Exhibit 17(d)

CONSENT OF BROADHAVEN CAPITAL PARTNERS
 
We hereby consent to the inclusion of our opinion letter dated September 21, 2021, to the Special Committee of the Board of Directors of Sierra Income Corporation (the “Company”) as an Annex E to the Joint Proxy Statement/Prospectus relating to the proposed mergers contained in the Registration Statement on Form N-14, as filed with the Securities and Exchange Commission (the “Proxy/Registration Statement”), and to references to such opinion and the quotation or summarization of such opinion in such Proxy/Registration Statement.

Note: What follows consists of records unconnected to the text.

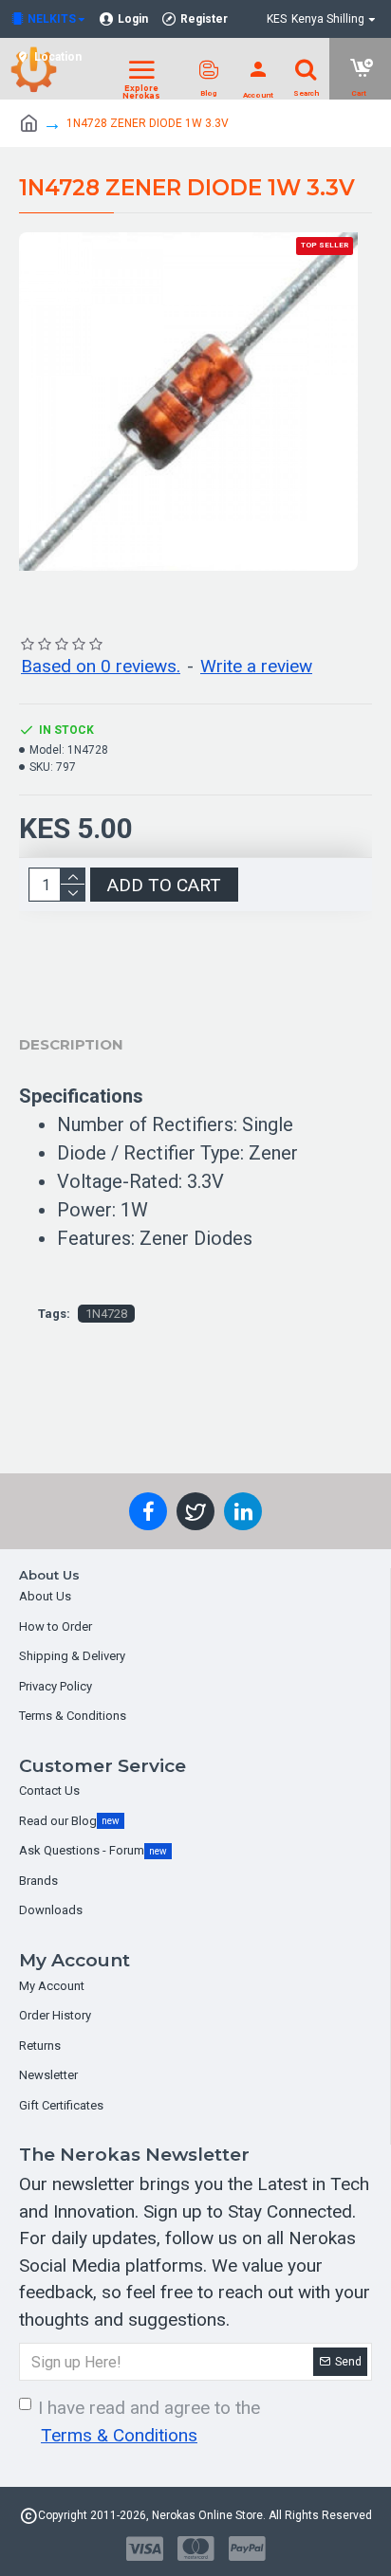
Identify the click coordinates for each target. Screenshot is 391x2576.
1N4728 (106, 1313)
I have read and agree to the (149, 2421)
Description (71, 1044)
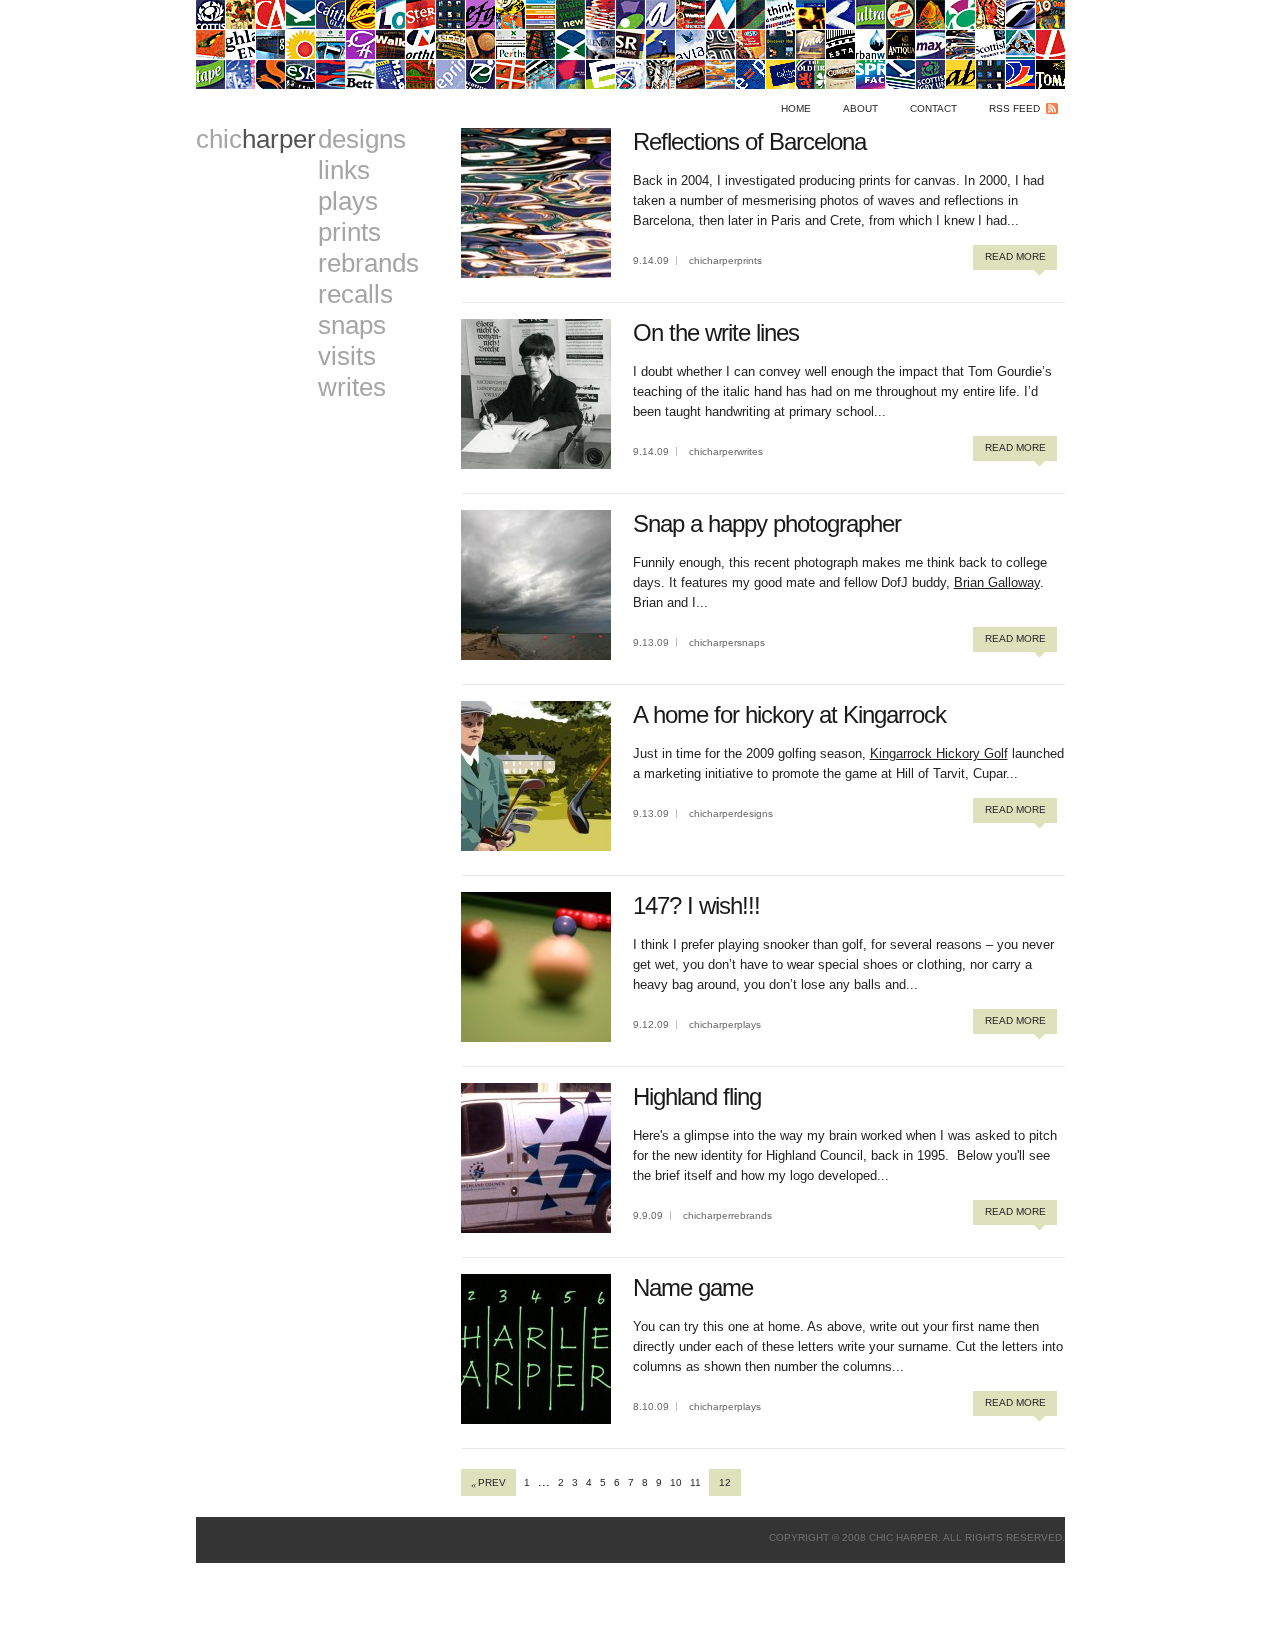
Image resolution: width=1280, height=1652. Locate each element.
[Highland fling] (536, 1228)
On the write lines (716, 332)
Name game (693, 1287)
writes (352, 387)
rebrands (368, 263)
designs (362, 139)
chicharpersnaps (727, 642)
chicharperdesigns (731, 813)
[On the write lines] (536, 464)
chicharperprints (725, 260)
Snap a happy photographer (767, 523)
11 (695, 1482)
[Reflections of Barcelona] (536, 273)
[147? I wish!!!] (536, 1037)
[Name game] (536, 1419)
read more (1015, 256)
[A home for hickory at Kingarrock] (536, 846)
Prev (492, 1482)
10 (676, 1482)
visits (347, 356)
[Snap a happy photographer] (536, 655)
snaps (352, 325)
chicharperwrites (726, 451)
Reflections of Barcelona (749, 141)
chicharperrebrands (727, 1215)
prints (349, 232)
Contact (933, 108)
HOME (796, 108)
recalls (355, 294)
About (860, 108)
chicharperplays (725, 1024)
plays (348, 201)
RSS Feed (1014, 108)
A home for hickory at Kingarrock (789, 714)
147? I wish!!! (696, 905)
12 (725, 1482)
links (344, 170)
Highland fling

In giving such consent, we do not admit that we come within the category of persons whose consent is required under Section 7 of the Securities Act of 1933, as amended (the “Act”), or the rules and regulations of the Securities and Exchange Commission thereunder (the “Regulations”), nor do we admit that we are experts with respect to any part of such Proxy/Registration Statement within the meaning of the term “experts” as used in the Act or the Regulations. Please be advised that (i) our opinion speaks only as of the date thereof, and we are neither updating our opinion nor do we undertake any obligation to do so (ii) further consent would be required in connection with inclusion of our opinion in any amendment to such Proxy/Registration Statement.